According to the National Pulse, Federal Election Commission (FEC) records show that between 2014 and 2020, nearly 96 percent of the 96 political donations made by Dominion employees went to democratic candidates.
Donor employees are positioned throughout the voting system, software developers, network engineers, software production specialists, and implementation managers.
Dominion released a statement on Friday denying allegations such as flipping votes from Trump to Biden, and called the fraud charges “100% false.”
In an earlier interview with Fox, Powell alleged that the Democratic Party also used the Dominion system to manipulate its internal elections, such as the defeat of socialist candidate Bernie Sanders in the primaries.
Vulnerable election infrastructure
Democrats have also raised concerns about election software.
On Dec. 6, 2019, Democrat senators Elizabeth Warren, Amy Klobuchar, and Ron Wyden issued a letter to the private-equity firms that control the three largest U.S. election technology companies, questioning the “vulnerabilities” in voting infrastructure and the “incredible power” that vendors have in negotiations over local and state governments.
The letter was addressed to three investment groups with stakes in voting infrastructure: H.I.G. Capital, the McCarthy Group, and Staple Street Capital, the private equity that owns Dominion Voting Systems.
The letter cites data from the Wharton School of the University of Pennsylvania, when the three election technology companies serviced 90 percent of U.S. voters.
In the 2020 election, Dominion software was used in 30 states. According to the Wall Street Journal, Hart InterCivic, which was owned by H.I.G Capital, was “quietly sold” this April.
The letter from the Democrat legislators also points to a number of specific problems, such as voting machines tampering with votes counted for the 2018 mid-term elections in South Carolina; in Missouri, scanners rejecting paper ballots; and in Indiana, broken machines leading to long wait lines. The letter also notes that in the early 2000s, there were about 20 election technology suppliers competing in the market, but many have since merged and only a few control “the vast majority of the market.”
Sen. Warren, who ran unsuccessfully to become the 2020 Democratic Party presidential candidate, told the Wall Street Journal that private-equity firms “have taken over nearly all of the nation’s election technology — and how they do business is clouded in secrecy.”

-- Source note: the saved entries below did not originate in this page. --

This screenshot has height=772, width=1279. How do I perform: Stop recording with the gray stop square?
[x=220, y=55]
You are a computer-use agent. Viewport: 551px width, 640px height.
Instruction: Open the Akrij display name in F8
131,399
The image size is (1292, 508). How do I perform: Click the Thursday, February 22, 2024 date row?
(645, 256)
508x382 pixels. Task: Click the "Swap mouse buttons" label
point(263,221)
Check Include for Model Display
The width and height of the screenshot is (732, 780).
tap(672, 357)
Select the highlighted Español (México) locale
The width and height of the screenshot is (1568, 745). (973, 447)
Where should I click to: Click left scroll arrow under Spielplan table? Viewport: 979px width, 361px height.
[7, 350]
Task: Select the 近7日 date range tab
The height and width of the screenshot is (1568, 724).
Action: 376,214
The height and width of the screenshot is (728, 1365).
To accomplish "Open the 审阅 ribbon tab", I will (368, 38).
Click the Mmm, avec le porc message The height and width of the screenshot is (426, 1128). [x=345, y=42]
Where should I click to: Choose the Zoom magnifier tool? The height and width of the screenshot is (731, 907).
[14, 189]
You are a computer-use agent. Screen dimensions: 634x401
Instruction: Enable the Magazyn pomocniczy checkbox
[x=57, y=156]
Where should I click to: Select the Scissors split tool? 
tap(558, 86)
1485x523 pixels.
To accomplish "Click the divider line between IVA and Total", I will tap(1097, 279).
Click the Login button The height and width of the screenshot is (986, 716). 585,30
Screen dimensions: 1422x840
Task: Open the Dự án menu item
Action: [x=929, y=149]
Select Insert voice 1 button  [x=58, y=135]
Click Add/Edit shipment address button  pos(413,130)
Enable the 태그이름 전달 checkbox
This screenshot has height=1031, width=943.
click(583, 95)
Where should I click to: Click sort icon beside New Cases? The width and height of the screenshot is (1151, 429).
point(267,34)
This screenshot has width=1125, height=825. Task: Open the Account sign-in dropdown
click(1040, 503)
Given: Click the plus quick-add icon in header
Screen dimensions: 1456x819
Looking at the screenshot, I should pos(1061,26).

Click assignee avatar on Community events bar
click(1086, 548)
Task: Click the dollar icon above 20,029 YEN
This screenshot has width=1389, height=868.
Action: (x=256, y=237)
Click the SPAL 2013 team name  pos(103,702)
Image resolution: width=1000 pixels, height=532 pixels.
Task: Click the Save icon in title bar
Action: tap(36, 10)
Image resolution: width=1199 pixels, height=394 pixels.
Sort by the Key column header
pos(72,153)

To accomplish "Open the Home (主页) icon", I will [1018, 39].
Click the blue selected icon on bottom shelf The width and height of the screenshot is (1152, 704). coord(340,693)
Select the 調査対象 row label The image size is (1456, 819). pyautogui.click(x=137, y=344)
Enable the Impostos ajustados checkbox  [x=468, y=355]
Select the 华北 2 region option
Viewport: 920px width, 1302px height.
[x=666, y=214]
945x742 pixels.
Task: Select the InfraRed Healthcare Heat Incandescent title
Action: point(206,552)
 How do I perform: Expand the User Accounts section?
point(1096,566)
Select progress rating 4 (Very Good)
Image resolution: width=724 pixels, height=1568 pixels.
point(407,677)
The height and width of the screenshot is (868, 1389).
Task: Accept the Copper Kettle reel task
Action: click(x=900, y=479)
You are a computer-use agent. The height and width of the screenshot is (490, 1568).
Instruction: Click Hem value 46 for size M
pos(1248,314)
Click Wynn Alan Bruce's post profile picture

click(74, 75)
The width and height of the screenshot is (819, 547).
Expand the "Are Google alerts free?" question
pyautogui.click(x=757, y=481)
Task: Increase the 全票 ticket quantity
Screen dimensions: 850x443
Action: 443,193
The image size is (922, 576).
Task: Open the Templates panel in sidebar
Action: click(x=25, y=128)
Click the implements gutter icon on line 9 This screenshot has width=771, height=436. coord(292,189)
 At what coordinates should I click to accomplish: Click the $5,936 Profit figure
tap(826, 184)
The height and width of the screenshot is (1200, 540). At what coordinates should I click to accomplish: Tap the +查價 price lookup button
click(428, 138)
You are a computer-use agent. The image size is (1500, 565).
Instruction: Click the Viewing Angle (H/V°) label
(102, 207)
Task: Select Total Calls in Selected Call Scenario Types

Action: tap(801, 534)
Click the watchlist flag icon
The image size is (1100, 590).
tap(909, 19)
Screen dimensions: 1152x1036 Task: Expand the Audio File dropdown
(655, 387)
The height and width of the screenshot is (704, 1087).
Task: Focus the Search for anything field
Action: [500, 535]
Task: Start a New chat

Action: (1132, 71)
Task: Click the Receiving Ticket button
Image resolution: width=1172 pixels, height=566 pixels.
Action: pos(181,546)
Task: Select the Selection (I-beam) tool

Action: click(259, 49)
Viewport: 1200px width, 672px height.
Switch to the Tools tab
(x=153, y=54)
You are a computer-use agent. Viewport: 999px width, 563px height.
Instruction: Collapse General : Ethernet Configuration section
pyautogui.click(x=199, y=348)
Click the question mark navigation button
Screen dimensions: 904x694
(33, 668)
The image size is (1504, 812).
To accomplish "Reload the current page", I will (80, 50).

Powell, the Trump campaign lawyer, argued that the alleged election fraud warrants national security investigation, especially in light of knowledge that many of the parts used in its hardware had come from Communist China.
Dominion CEO John Poulos had stated at a congressional hearing in January that the system contained Chinese-built components, such as LCD touch screens, control boards, and AI processors.
A December 2019 report published by supply chain risk management company Interos said that one-fifth of components used by the U.S. voting infrastructure come from Chinese suppliers.